Es que para el general “la guerra siguió en Paraguay pero en realidad empezó con el alzamiento de Flores”, y Thornton, que con el canciller argentino y el enviado brasileño mediaron en las conversaciones de paz establecidas en junio de 1864 entre el gobierno oriental y Flores, fue clave para Manini en el fracaso de las gestiones, hecho que desembocaría en la invasión brasileña del territorio oriental y la consecuente declaración de guerra paraguaya contra el imperio. —¿Pero la responsabilidad fue de Thornton o de la propia Inglaterra? —Yo creo que Inglaterra tuvo mucho que ver. Tanto Brasil como Argentina y Uruguay, vía logias o lo que fuera, seguían sus lineamientos. Paraguay era un mundo distinto y eso molestaba a los grandes intereses imperiales de la época –respondió el general, recomendando la lectura de José María Rosa, un
clásico del “revisionismo histórico” rioplatense. “Yatay es la única batalla de la que somos los protagonistas principales.
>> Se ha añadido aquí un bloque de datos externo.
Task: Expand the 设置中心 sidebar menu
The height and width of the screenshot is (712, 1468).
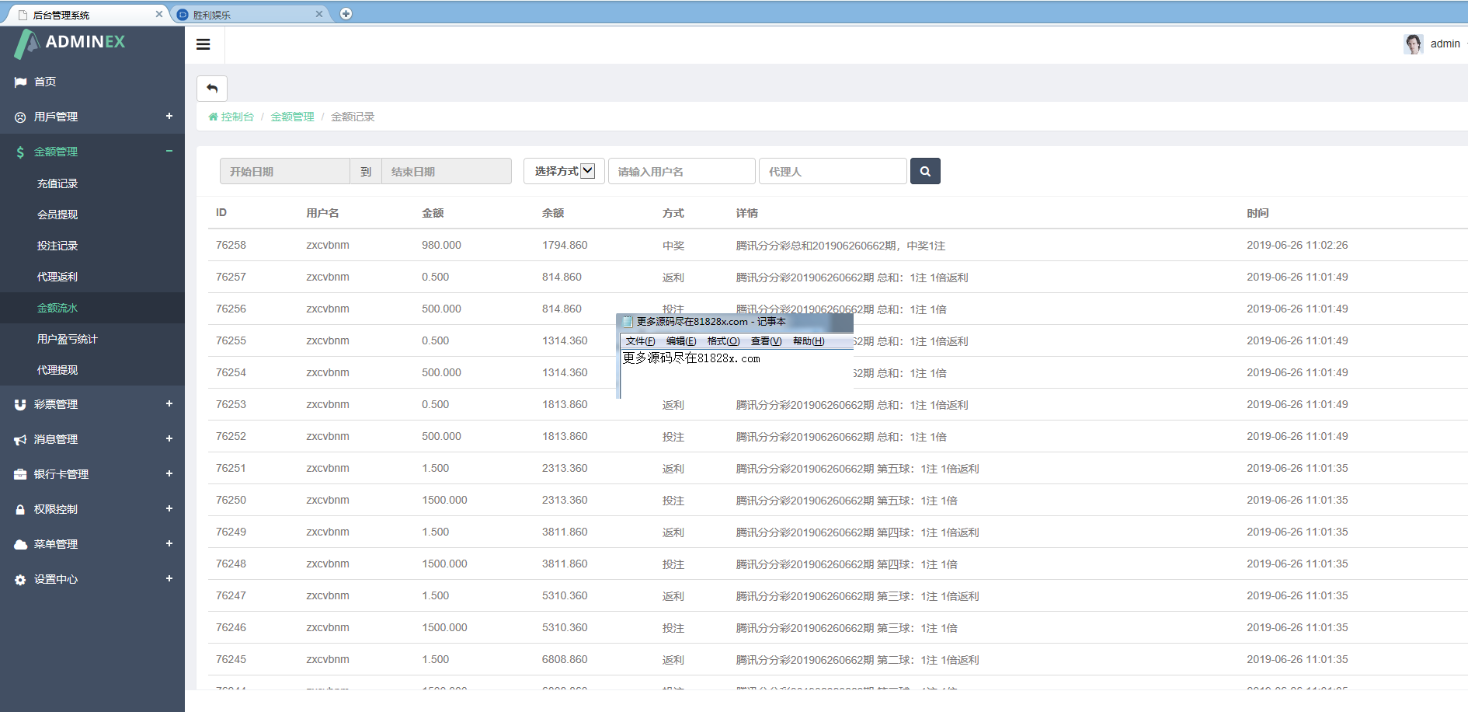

El general Flores era el jefe y los orientales iban a la vanguardia”, afirmó cuando se le pidió que calibrase el peso de Yatay en la historia del ejército uruguayo. Y sin embargo advirtió: “Uno saca pecho, pero la verdad es que el pobre Duarte tenía 3 mil hombres sin artillería”. Señaló además que tal vez fue la última ocasión en que se vieron algunas cosas de las viejas guerras al estilo napoleónico: “todavía entran en batalla de uniforme de gala”, por ejemplo. “No tengo claro si la hubo”, empezó a responder preguntado sobre la degollina con la que habría terminado el combate. “Creo que si hubiera habido degüello Palleja lo hubiera dicho”, argumentó, y es cierto que es difícil dudar de la credibilidad del jefe
19
de la infantería oriental, pues a lo largo de las cartas en las que desde el frente relató el conflicto al público montevideano, nunca pareció guardarse nada. Palleja trató de “estúpida” aquella guerra en la que servía, y protestó contra el “ignominioso reparto de paraguayitos” que después de Yatay cultivaron los aliados. A diferencia de los otros paraguayos contra los que combatió en suelo guaraní, a los que enfrentó en Yatay y Uruguayana Palleja los trató, “con otras palabras, de jodidos”. “Después de todo, Duarte y Estigarribia salieron vivos”, alegó finalmente el general. n 1. El 2 de mayo de 1982 el submarino nuclear de la armada británica Hms Conqueror hundió al crucero General Belgrano provocando la muerte de 323 argentinos.